━━━ Provided records
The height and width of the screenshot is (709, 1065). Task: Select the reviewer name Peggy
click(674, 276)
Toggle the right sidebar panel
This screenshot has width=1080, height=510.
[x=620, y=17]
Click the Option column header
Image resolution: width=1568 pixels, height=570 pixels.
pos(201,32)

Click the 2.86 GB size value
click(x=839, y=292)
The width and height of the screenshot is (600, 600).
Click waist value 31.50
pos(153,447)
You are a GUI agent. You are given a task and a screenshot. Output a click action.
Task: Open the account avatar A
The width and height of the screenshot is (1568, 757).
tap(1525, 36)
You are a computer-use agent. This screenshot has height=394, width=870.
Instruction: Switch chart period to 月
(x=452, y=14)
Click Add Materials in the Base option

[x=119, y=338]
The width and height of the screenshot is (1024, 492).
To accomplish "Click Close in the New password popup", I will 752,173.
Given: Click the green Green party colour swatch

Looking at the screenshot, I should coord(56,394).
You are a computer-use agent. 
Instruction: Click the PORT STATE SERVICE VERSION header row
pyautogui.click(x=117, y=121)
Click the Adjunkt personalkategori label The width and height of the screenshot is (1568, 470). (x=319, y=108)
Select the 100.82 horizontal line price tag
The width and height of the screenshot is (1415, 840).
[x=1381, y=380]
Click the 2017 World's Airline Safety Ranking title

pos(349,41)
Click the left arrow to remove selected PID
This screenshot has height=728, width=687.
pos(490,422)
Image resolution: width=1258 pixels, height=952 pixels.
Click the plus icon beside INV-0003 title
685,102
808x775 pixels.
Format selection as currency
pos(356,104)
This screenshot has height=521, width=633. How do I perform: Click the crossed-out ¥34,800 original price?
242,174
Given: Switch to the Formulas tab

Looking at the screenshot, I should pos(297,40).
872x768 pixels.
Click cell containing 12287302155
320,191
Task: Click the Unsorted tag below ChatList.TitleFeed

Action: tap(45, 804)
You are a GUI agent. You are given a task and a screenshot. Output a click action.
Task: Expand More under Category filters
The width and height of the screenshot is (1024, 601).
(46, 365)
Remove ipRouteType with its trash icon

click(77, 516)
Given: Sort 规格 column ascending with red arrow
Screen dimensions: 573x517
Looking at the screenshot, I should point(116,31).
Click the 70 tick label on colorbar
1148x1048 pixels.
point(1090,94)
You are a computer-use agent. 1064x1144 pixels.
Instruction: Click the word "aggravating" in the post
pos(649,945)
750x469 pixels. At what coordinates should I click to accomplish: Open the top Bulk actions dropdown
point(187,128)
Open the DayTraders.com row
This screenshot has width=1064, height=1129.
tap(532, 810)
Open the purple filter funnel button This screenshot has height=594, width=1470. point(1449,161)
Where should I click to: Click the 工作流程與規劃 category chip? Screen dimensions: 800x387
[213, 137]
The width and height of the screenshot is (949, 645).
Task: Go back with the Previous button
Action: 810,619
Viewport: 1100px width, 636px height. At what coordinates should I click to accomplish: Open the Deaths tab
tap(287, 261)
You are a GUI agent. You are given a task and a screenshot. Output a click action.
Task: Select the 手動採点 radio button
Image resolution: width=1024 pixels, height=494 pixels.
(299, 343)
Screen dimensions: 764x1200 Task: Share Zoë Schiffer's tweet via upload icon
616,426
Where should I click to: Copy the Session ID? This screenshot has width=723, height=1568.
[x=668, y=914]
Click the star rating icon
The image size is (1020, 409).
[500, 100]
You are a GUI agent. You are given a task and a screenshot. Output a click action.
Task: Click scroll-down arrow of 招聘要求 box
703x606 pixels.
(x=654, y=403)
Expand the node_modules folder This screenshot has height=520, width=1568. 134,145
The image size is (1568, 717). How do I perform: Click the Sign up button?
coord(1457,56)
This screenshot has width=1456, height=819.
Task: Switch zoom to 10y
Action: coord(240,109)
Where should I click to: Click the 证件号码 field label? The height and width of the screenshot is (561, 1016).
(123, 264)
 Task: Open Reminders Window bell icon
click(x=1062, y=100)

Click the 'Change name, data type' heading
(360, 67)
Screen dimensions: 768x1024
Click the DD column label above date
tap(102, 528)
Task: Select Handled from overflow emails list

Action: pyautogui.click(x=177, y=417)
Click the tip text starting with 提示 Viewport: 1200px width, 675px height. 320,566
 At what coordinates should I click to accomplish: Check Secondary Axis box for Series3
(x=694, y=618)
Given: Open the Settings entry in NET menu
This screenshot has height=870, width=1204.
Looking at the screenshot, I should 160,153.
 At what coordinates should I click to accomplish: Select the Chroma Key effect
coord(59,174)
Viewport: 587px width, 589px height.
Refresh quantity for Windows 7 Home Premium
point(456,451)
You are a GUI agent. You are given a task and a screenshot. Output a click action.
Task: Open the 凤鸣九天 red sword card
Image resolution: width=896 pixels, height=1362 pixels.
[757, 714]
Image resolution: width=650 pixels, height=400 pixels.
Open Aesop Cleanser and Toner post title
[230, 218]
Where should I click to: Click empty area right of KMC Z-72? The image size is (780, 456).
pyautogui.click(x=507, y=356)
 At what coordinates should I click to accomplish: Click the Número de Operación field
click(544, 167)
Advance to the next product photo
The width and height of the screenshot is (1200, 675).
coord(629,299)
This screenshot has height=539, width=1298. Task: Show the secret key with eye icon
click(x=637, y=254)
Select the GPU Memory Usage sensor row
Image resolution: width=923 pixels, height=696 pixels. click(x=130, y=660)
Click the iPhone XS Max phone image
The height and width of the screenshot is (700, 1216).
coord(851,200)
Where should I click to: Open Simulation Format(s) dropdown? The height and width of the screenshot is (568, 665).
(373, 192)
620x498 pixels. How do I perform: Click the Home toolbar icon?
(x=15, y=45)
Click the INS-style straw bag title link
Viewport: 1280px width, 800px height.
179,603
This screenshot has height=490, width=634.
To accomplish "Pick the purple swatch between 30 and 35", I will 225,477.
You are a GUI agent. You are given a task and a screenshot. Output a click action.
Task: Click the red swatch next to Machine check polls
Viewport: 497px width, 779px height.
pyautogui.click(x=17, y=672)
━━━━━━
### Problem requirements
Write the entries above out again, verbatim.

### The completed task
The height and width of the screenshot is (709, 1065). Task: Select the reviewer name Peggy
click(674, 276)
Toggle the right sidebar panel
This screenshot has width=1080, height=510.
[x=620, y=17]
Click the Option column header
Image resolution: width=1568 pixels, height=570 pixels.
pos(201,32)

Click the 2.86 GB size value
click(x=839, y=292)
The width and height of the screenshot is (600, 600).
Click waist value 31.50
pos(153,447)
You are a GUI agent. You are given a task and a screenshot. Output a click action.
Task: Open the account avatar A
The width and height of the screenshot is (1568, 757).
tap(1525, 36)
You are a computer-use agent. This screenshot has height=394, width=870.
Instruction: Switch chart period to 月
(x=452, y=14)
Click Add Materials in the Base option

[x=119, y=338]
The width and height of the screenshot is (1024, 492).
To accomplish "Click Close in the New password popup", I will 752,173.
Given: Click the green Green party colour swatch

Looking at the screenshot, I should coord(56,394).
You are a computer-use agent. 
Instruction: Click the PORT STATE SERVICE VERSION header row
pyautogui.click(x=117, y=121)
Click the Adjunkt personalkategori label The width and height of the screenshot is (1568, 470). (x=319, y=108)
Select the 100.82 horizontal line price tag
The width and height of the screenshot is (1415, 840).
[x=1381, y=380]
Click the 2017 World's Airline Safety Ranking title

pos(349,41)
Click the left arrow to remove selected PID
This screenshot has height=728, width=687.
pos(490,422)
Image resolution: width=1258 pixels, height=952 pixels.
Click the plus icon beside INV-0003 title
685,102
808x775 pixels.
Format selection as currency
pos(356,104)
This screenshot has height=521, width=633. How do I perform: Click the crossed-out ¥34,800 original price?
242,174
Given: Switch to the Formulas tab

Looking at the screenshot, I should pos(297,40).
872x768 pixels.
Click cell containing 12287302155
320,191
Task: Click the Unsorted tag below ChatList.TitleFeed

Action: tap(45, 804)
You are a GUI agent. You are given a task and a screenshot. Output a click action.
Task: Expand More under Category filters
The width and height of the screenshot is (1024, 601).
(46, 365)
Remove ipRouteType with its trash icon

click(77, 516)
Given: Sort 规格 column ascending with red arrow
Screen dimensions: 573x517
Looking at the screenshot, I should point(116,31).
Click the 70 tick label on colorbar
1148x1048 pixels.
point(1090,94)
You are a computer-use agent. 1064x1144 pixels.
Instruction: Click the word "aggravating" in the post
pos(649,945)
750x469 pixels. At what coordinates should I click to accomplish: Open the top Bulk actions dropdown
point(187,128)
Open the DayTraders.com row
This screenshot has width=1064, height=1129.
tap(532, 810)
Open the purple filter funnel button This screenshot has height=594, width=1470. point(1449,161)
Where should I click to: Click the 工作流程與規劃 category chip? Screen dimensions: 800x387
[213, 137]
The width and height of the screenshot is (949, 645).
Task: Go back with the Previous button
Action: 810,619
Viewport: 1100px width, 636px height. At what coordinates should I click to accomplish: Open the Deaths tab
tap(287, 261)
You are a GUI agent. You are given a task and a screenshot. Output a click action.
Task: Select the 手動採点 radio button
Image resolution: width=1024 pixels, height=494 pixels.
(299, 343)
Screen dimensions: 764x1200 Task: Share Zoë Schiffer's tweet via upload icon
616,426
Where should I click to: Copy the Session ID? This screenshot has width=723, height=1568.
[x=668, y=914]
Click the star rating icon
The image size is (1020, 409).
[500, 100]
You are a GUI agent. You are given a task and a screenshot. Output a click action.
Task: Click scroll-down arrow of 招聘要求 box
703x606 pixels.
(x=654, y=403)
Expand the node_modules folder This screenshot has height=520, width=1568. 134,145
The image size is (1568, 717). How do I perform: Click the Sign up button?
coord(1457,56)
This screenshot has width=1456, height=819.
Task: Switch zoom to 10y
Action: coord(240,109)
Where should I click to: Click the 证件号码 field label? The height and width of the screenshot is (561, 1016).
(123, 264)
 Task: Open Reminders Window bell icon
click(x=1062, y=100)

Click the 'Change name, data type' heading
(360, 67)
Screen dimensions: 768x1024
Click the DD column label above date
tap(102, 528)
Task: Select Handled from overflow emails list

Action: pyautogui.click(x=177, y=417)
Click the tip text starting with 提示 Viewport: 1200px width, 675px height. 320,566
 At what coordinates should I click to accomplish: Check Secondary Axis box for Series3
(x=694, y=618)
Given: Open the Settings entry in NET menu
This screenshot has height=870, width=1204.
Looking at the screenshot, I should 160,153.
 At what coordinates should I click to accomplish: Select the Chroma Key effect
coord(59,174)
Viewport: 587px width, 589px height.
Refresh quantity for Windows 7 Home Premium
point(456,451)
You are a GUI agent. You are given a task and a screenshot. Output a click action.
Task: Open the 凤鸣九天 red sword card
Image resolution: width=896 pixels, height=1362 pixels.
[757, 714]
Image resolution: width=650 pixels, height=400 pixels.
Open Aesop Cleanser and Toner post title
[230, 218]
Where should I click to: Click empty area right of KMC Z-72? The image size is (780, 456).
pyautogui.click(x=507, y=356)
 At what coordinates should I click to accomplish: Click the Número de Operación field
click(544, 167)
Advance to the next product photo
The width and height of the screenshot is (1200, 675).
coord(629,299)
This screenshot has height=539, width=1298. Task: Show the secret key with eye icon
click(x=637, y=254)
Select the GPU Memory Usage sensor row
Image resolution: width=923 pixels, height=696 pixels. click(x=130, y=660)
Click the iPhone XS Max phone image
The height and width of the screenshot is (700, 1216).
coord(851,200)
Where should I click to: Open Simulation Format(s) dropdown? The height and width of the screenshot is (568, 665).
(373, 192)
620x498 pixels. How do I perform: Click the Home toolbar icon?
(x=15, y=45)
Click the INS-style straw bag title link
Viewport: 1280px width, 800px height.
179,603
This screenshot has height=490, width=634.
To accomplish "Pick the purple swatch between 30 and 35", I will 225,477.
You are a GUI agent. You are given a task and a screenshot. Output a click action.
Task: Click the red swatch next to Machine check polls
Viewport: 497px width, 779px height.
pyautogui.click(x=17, y=672)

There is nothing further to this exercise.